I've learned that regardless of how hot and steamy a relationship is at first, the passion fades, and there had better be a lot of money to take its place!

I've learned that 99% of the time when something isn't working in your house, one of your kids did it.

I've learned that the people you care most about in life are taken from you too soon, and all the less important ones just never go away.
 
As I Mature...

I've learned that you cannot make someone love you. All you can do is stalk them and hope they panic and give in.

I've learned that no matter how much I care, some people just aren't worth it.

I've learned that it takes years to build up trust, and it only takes suspicion, not proof, to destroy it.

I've learned that you can keep vomiting, long after you think you're finished.

I've learned that we are responsible for what we do, unless we are celebrities.

I've learned that regardless of how hot and steamy a relationship is at first, the passion fades, and there had better be a lot of money to take its place!

I've learned that 99% of the time when something isn't working in your house, one of your kids did it.

I've learned that the people you care most about in life are taken from you too soon, and all the less important ones just never go away.

This post is the reason why I really like this lady! :) I can't add anything to this.
 
Denny

This post is the reason why I really like this lady! :) I can't add anything to this.
Sometimes coming on Lit makes life worth living!

Time to go get radiated.
Yesterday, my Thursday cancer doctor visit after radiation, yet another doctor looked me over. I asked what they look for. He said burning. So maybe eventually I will vaporize or look sunburned before I'm cured.
He also said I don't look my age and should live another 20 to 30 years. I told him it will take that long to pay for all this.

I still have a good memory. That's my problem. There are so many things I'd like to forget! If I find my way back one of us will play on Lit again.
 
Sometimes coming on Lit makes life worth living!

Time to go get radiated.
Yesterday, my Thursday cancer doctor visit after radiation, yet another doctor looked me over. I asked what they look for. He said burning. So maybe eventually I will vaporize or look sunburned before I'm cured.
He also said I don't look my age and should live another 20 to 30 years. I told him it will take that long to pay for all this.

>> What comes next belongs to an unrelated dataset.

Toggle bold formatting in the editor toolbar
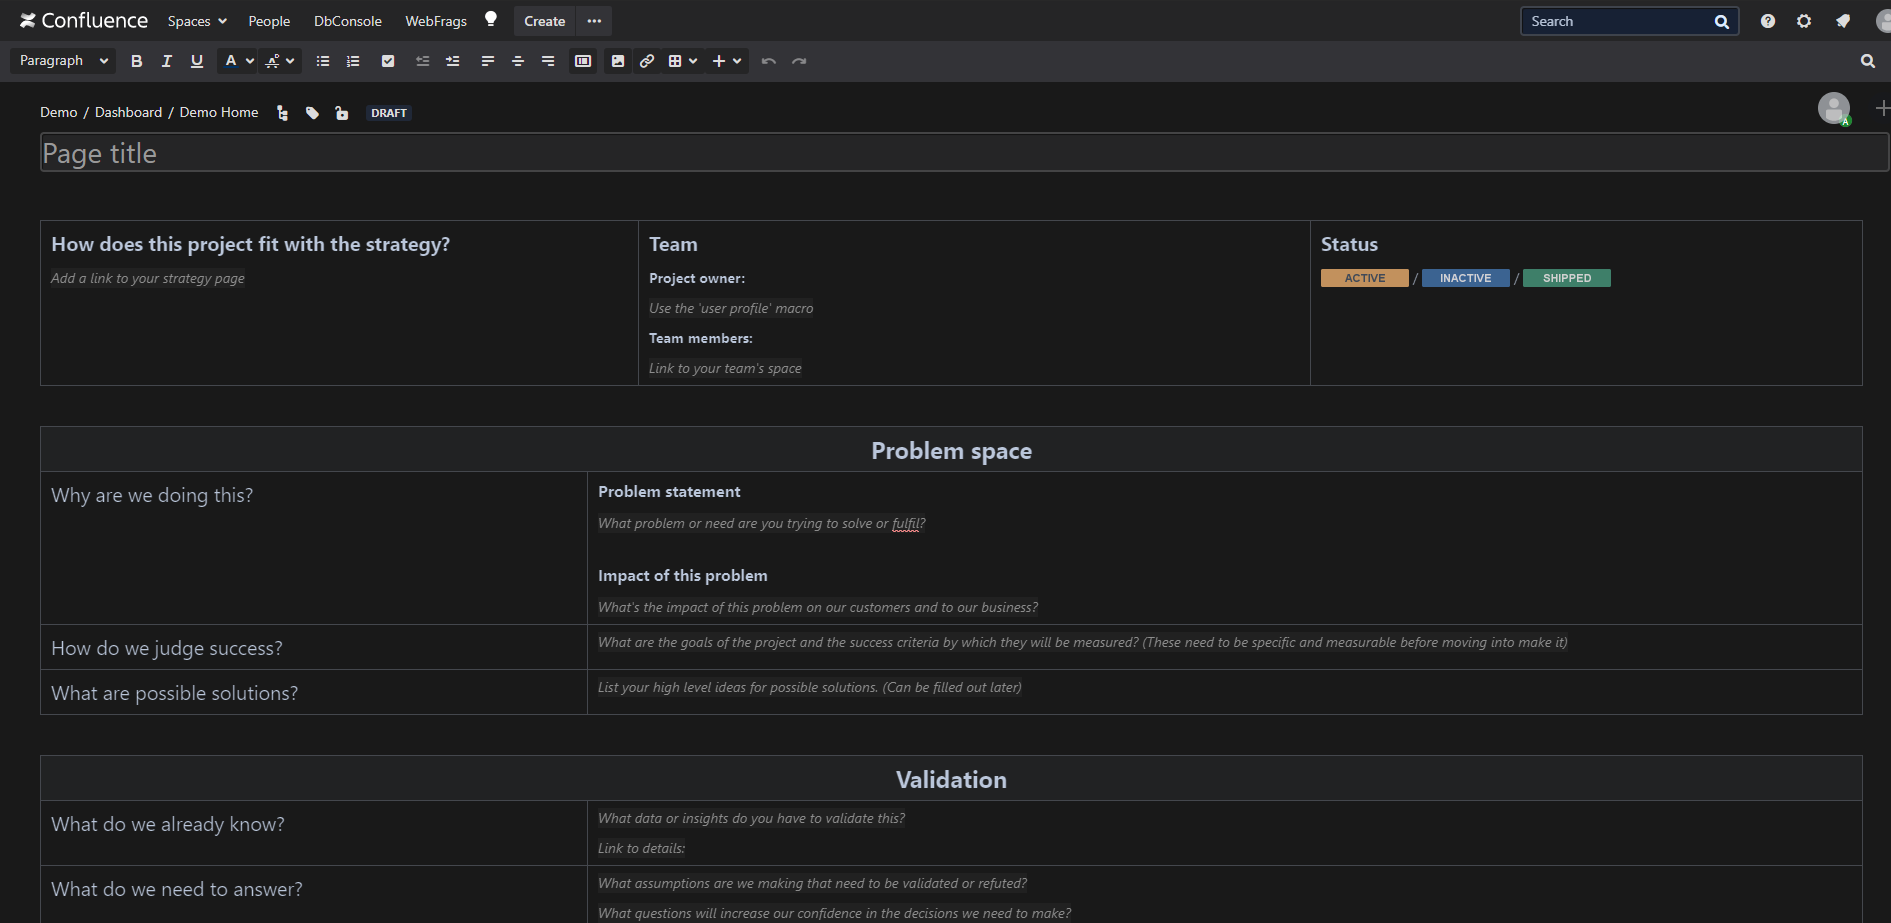This screenshot has width=1891, height=923. (136, 61)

I still have a good memory. That's my problem. There are so many things I'd like to forget! If I find my way back one of us will play on Lit again.

All the best...
 
Sometimes coming on Lit makes life worth living!

Time to go get radiated.
Yesterday, my Thursday cancer doctor visit after radiation, yet another doctor looked me over. I asked what they look for. He said burning. So maybe eventually I will vaporize or look sunburned before I'm cured.
He also said I don't look my age and should live another 20 to 30 years. I told him it will take that long to pay for all this.

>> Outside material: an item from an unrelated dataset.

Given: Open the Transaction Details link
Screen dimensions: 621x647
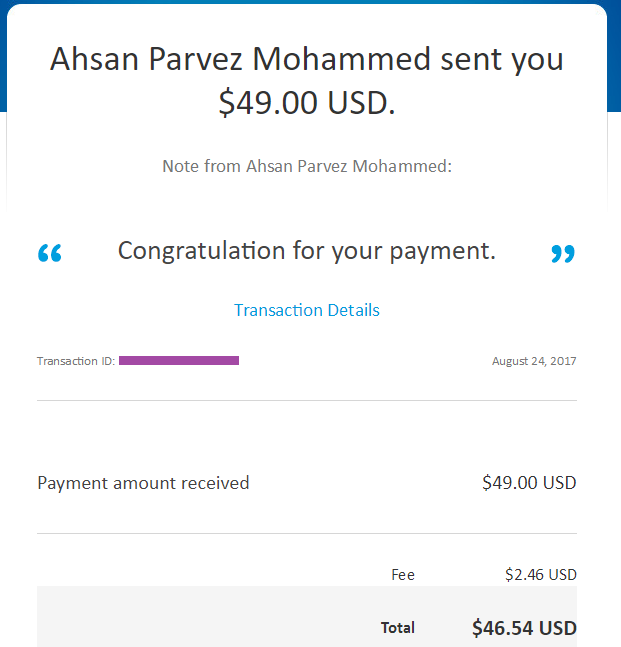Looking at the screenshot, I should (307, 310).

I still have a good memory. That's my problem. There are so many things I'd like to forget! If I find my way back one of us will play on Lit again.

You've got this.

I hope I haven't told this story too many times.


This happened on my 2nd or 3rd chemo treatment. Before chemo, I had to see my oncologist. He wasn't in the office so I saw his son. I'd met the son earlier while having blood drawn. He came in, looked at the results from the blood work, examined me before saying, "I have some good news and some bad news. What do you want first?"

"Give me the good news first." Of course my heart rate was off the chart by this time.

"Your tumor marker numbers have dropped significantly. They were in the hundred thousandths and now they're under ten thousands."

"So what's the bad news?"

He did a Groucho Marx imitation, pretending he had a cigar in his mouth. He raised his eyebrows and said, "There ain't no bad news." I was still sick as a dog 3 days later, but my mindset was good.